Insomma un pot pourri o un Helzapoppin' dove i toni svarianti sono anche sfumature di colore narrativo, non di rado implementate dall'ironia napoletana dell'autore, che padroneggia perfettamente l'intero e dovizioso lessico critico anche per deformarlo e distorcerlo a fini satirici e demistificatorî. Viene così in mente il Massimo Ferretti 'ingazzarrito' quando afferma: "A questo punto i birilli di vetro da colpire e distruggere (i materiali da degradare) sono proprio i 'toni'". Ecco la natura performativa della scrittura di Perretta gli permette da serio critico e curatore d'arte di giuocare la mossa del cavallo e mettersi di lato ad osservare e destrutturare con spirito ludico tutti i luoghi comuni e i totem e tabù politonali dell'artisteria e delle arti-star del presente, forse pure quelle ragguagliate da Achille Bonito Oliva in "Autocritico automobile".

<in.finite vie di toni> si avvale, poi, di un denso e articolato saggio introduttivo in cui Angelo Shlomo Tirreno sostiene che Perretta "Ambisce all'interstizializzazione quale risposta all'aspirazione di padronanza delle pulsioni artistiche, è la traduzione dell'eterogeneità delle immagini e delle lettere: della letteratura che conflagra nel corpo erotico dell'icona mancata o mancante, così come l'orecchio di Van Gogh... Scrittura di un troppo da eccedere.

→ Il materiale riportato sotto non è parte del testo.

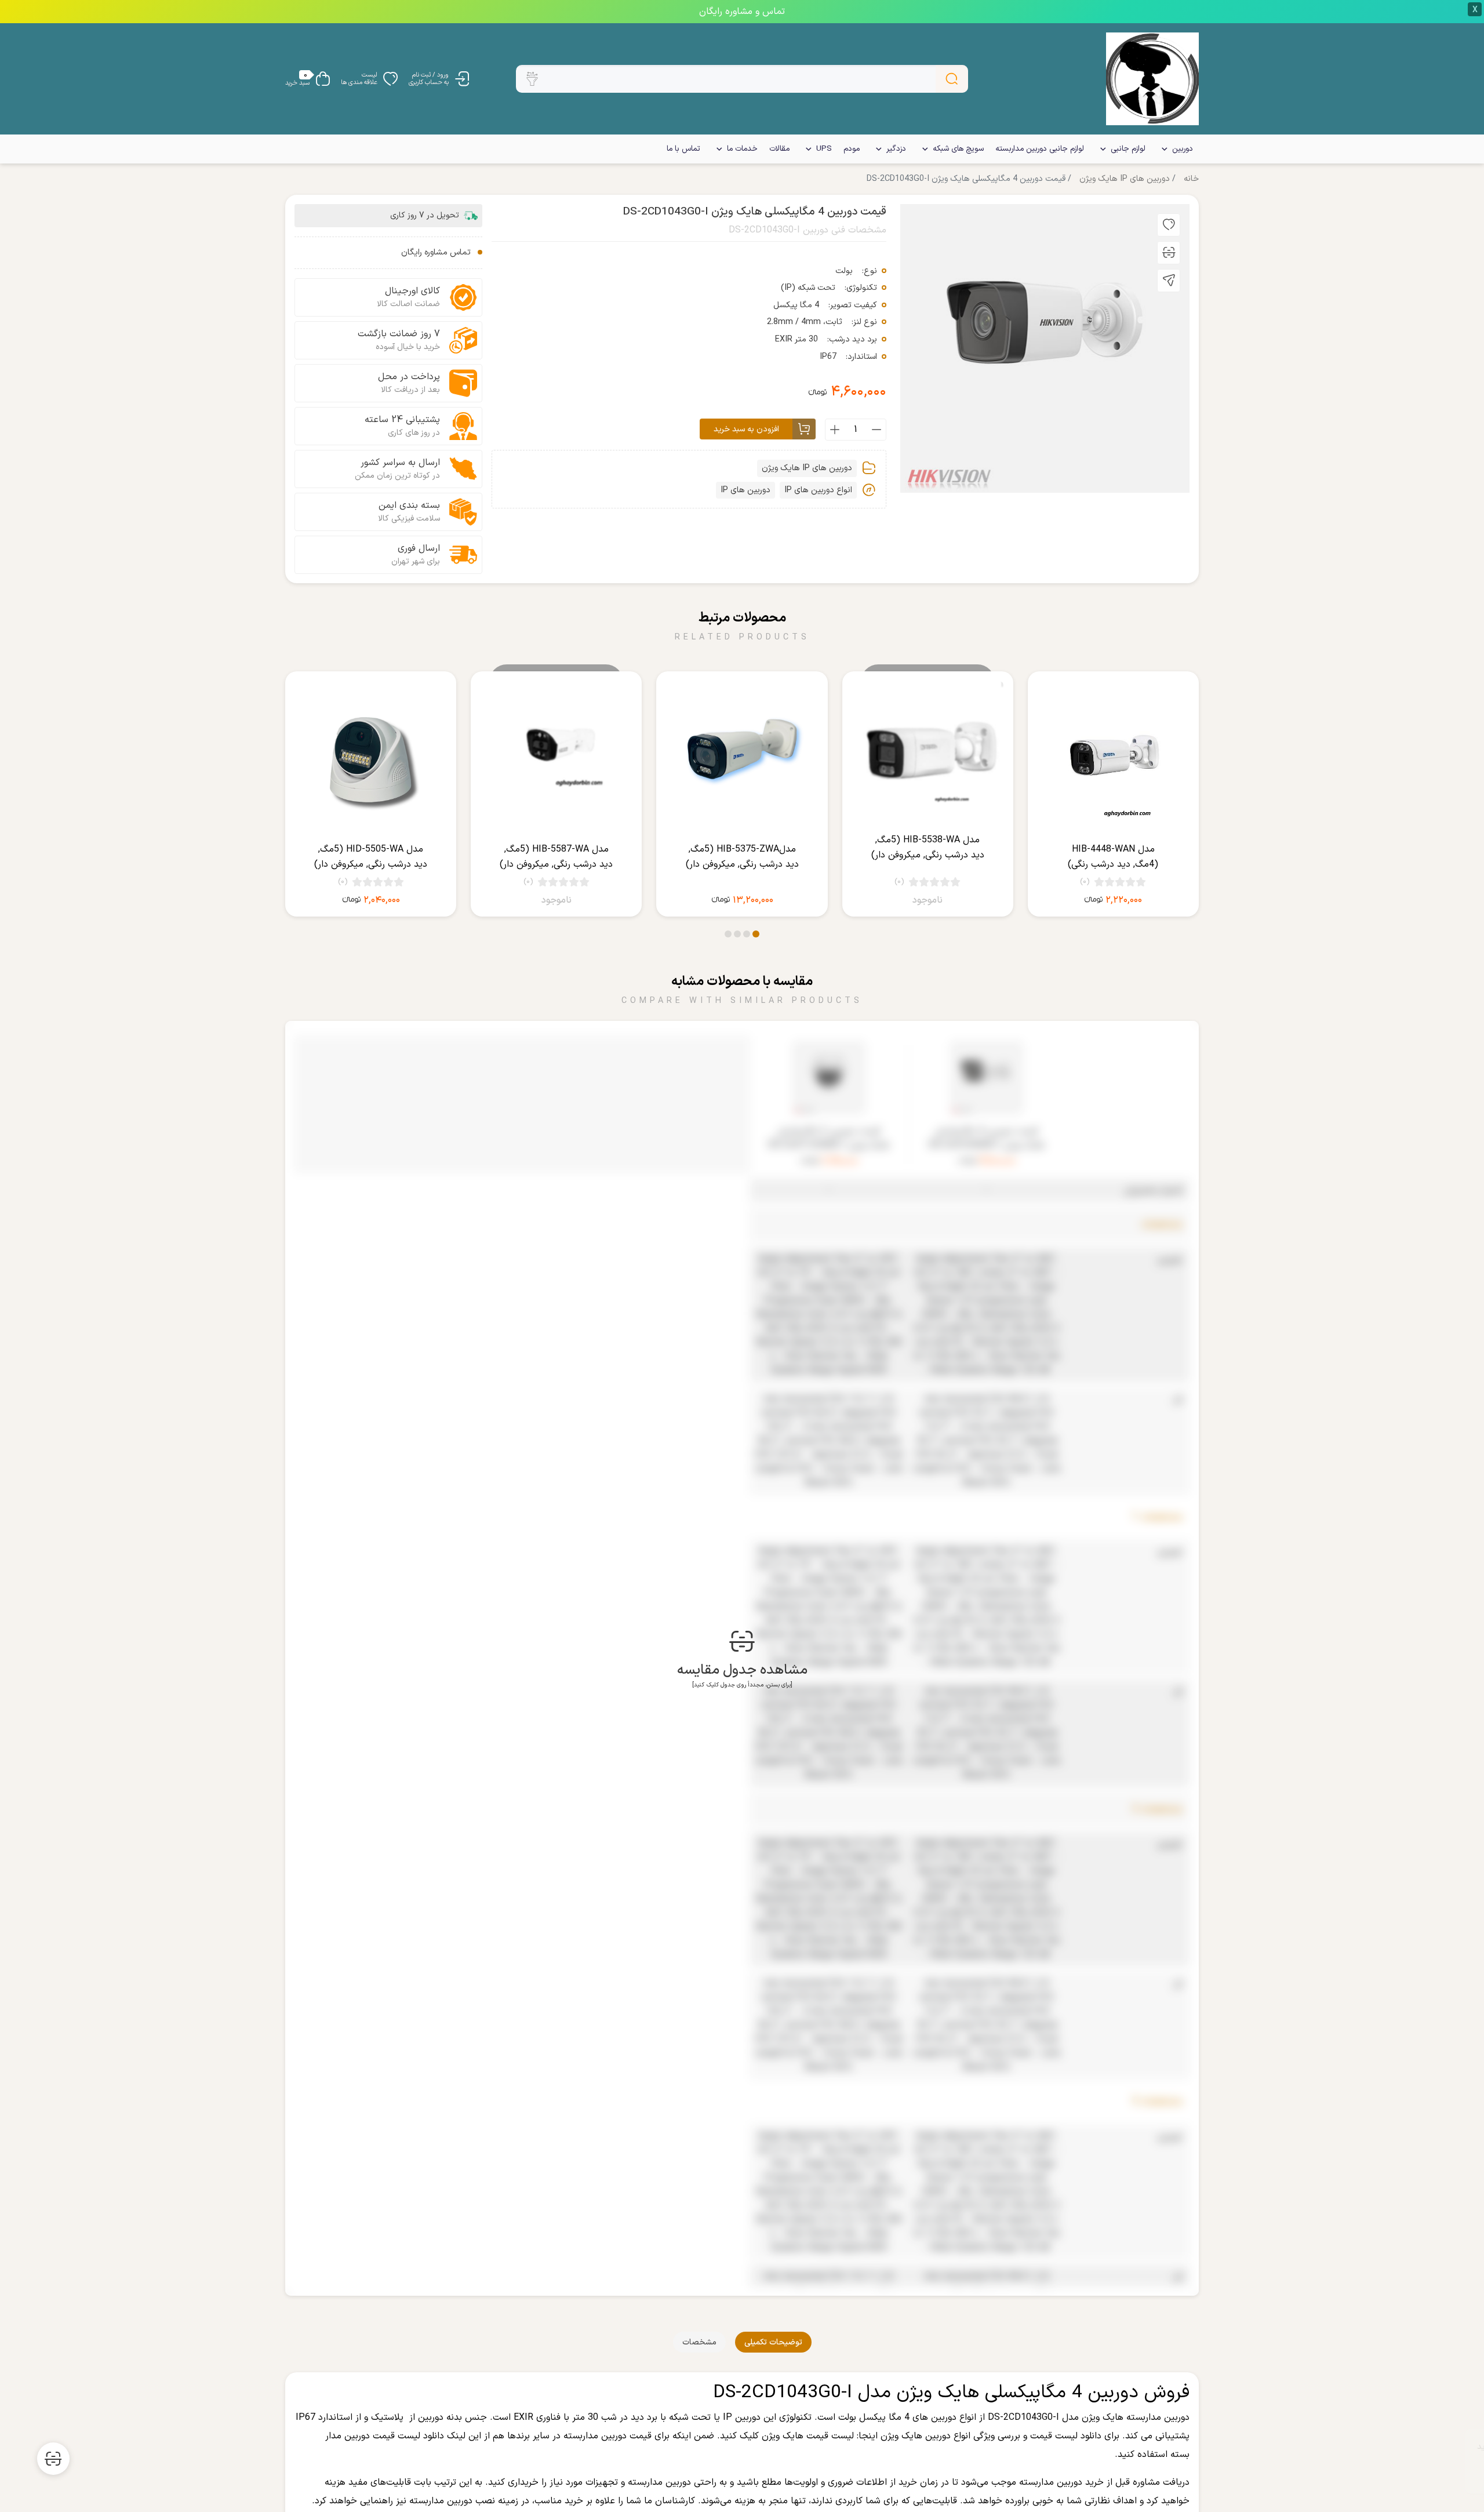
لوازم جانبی (1128, 149)
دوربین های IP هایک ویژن (1124, 179)
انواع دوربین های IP (818, 490)
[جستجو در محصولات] (952, 79)
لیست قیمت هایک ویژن (808, 2436)
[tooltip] (1168, 225)
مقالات (779, 149)
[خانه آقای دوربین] (1152, 78)
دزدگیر (896, 149)
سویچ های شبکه (958, 149)
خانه (1191, 179)
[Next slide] (299, 806)
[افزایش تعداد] (834, 429)
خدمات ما (742, 149)
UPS (824, 149)
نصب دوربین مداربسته (452, 2501)
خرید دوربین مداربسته (1061, 2482)
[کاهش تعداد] (876, 429)
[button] (532, 79)
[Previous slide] (1184, 806)
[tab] (773, 2342)
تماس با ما (683, 149)
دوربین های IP (745, 490)
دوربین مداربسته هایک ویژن (1136, 2417)
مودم (851, 149)
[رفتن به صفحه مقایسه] (53, 2458)
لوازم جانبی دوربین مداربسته (1039, 149)
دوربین (1182, 149)
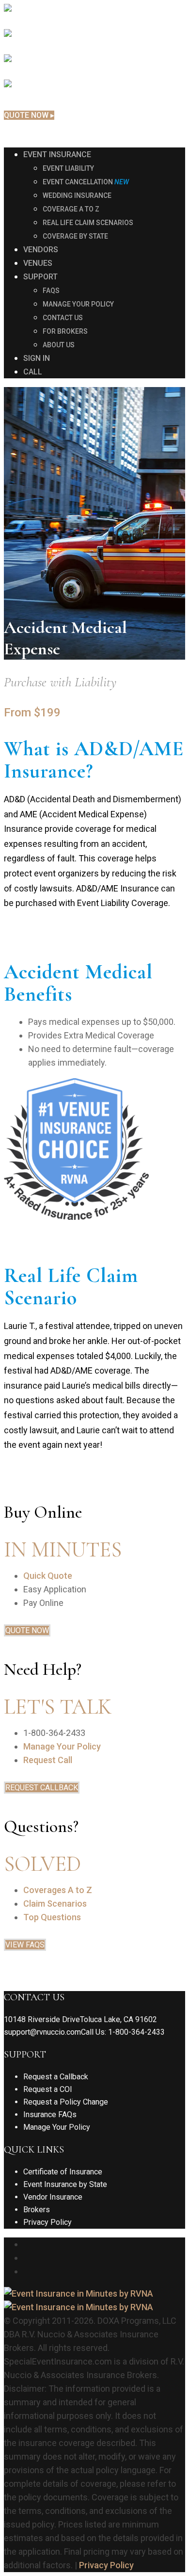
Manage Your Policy (62, 1746)
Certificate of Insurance (62, 2171)
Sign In (16, 132)
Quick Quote (47, 1576)
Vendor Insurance (52, 2197)
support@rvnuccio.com (42, 2032)
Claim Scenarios (55, 1903)
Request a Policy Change (65, 2101)
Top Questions (52, 1917)
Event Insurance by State (65, 2184)
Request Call (47, 1760)
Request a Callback (55, 2076)
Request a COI (47, 2089)
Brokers (36, 2209)
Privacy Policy (47, 2222)
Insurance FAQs (50, 2114)
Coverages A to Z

La sublimazione ne fa però lo scacco. Infatti, ciascun organo in quanto significante a suo modo, in quanto significante eterogeneo, sospeso tra due bordi, deborda come zona erogena".

Quindi un narrare mediale debordante che smargina nell'oltre erotico di un manque-à-être (in senso lacaniano) che sembra concludersi nel libro perrettiano con un ripetitivo "game over" che però non termina mai. Come è nella natura ontologica del poiein artistico: una partita a flipper nello spaziotempo che ogni volta ricomincia. Effettualmente in-finita.